**RECORDS FOR THE TASK:**
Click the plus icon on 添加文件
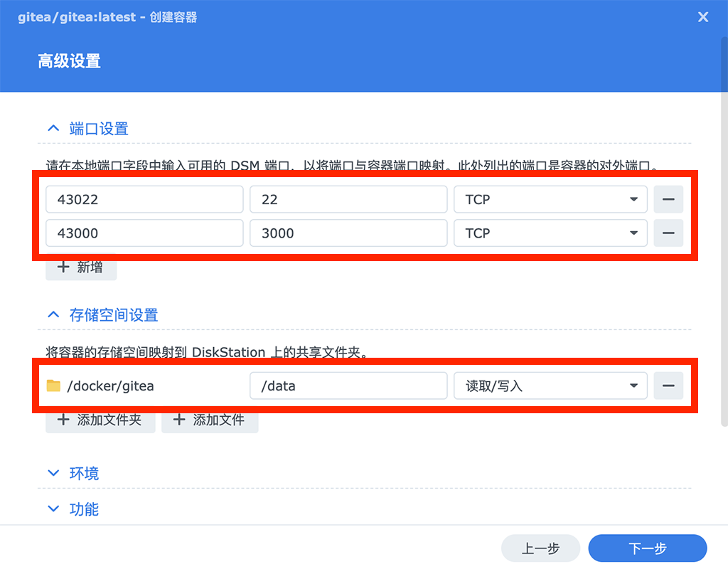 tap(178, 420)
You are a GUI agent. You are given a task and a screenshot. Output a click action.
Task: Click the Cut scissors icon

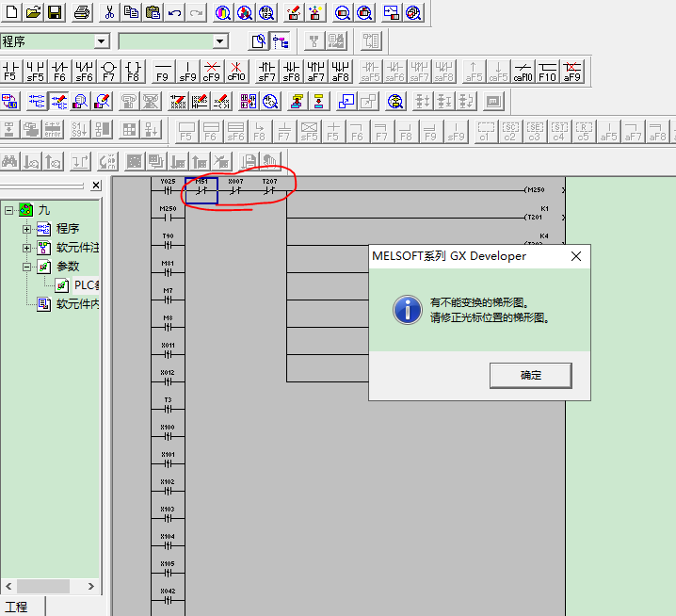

...

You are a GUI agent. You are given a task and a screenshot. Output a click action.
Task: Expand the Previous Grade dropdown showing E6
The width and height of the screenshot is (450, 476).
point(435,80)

**TASK INSTRUCTIONS:**
With the pictures omitted, copy the entries above exactly from the line containing "Click the plus icon on 添加文件" through the line containing "Task: Click the Cut scissors icon", both lines included.

**ANSWER SPACE:**
Click the plus icon on 添加文件
 tap(178, 420)
You are a GUI agent. You are given a task and a screenshot. Output a click action.
Task: Click the Cut scissors icon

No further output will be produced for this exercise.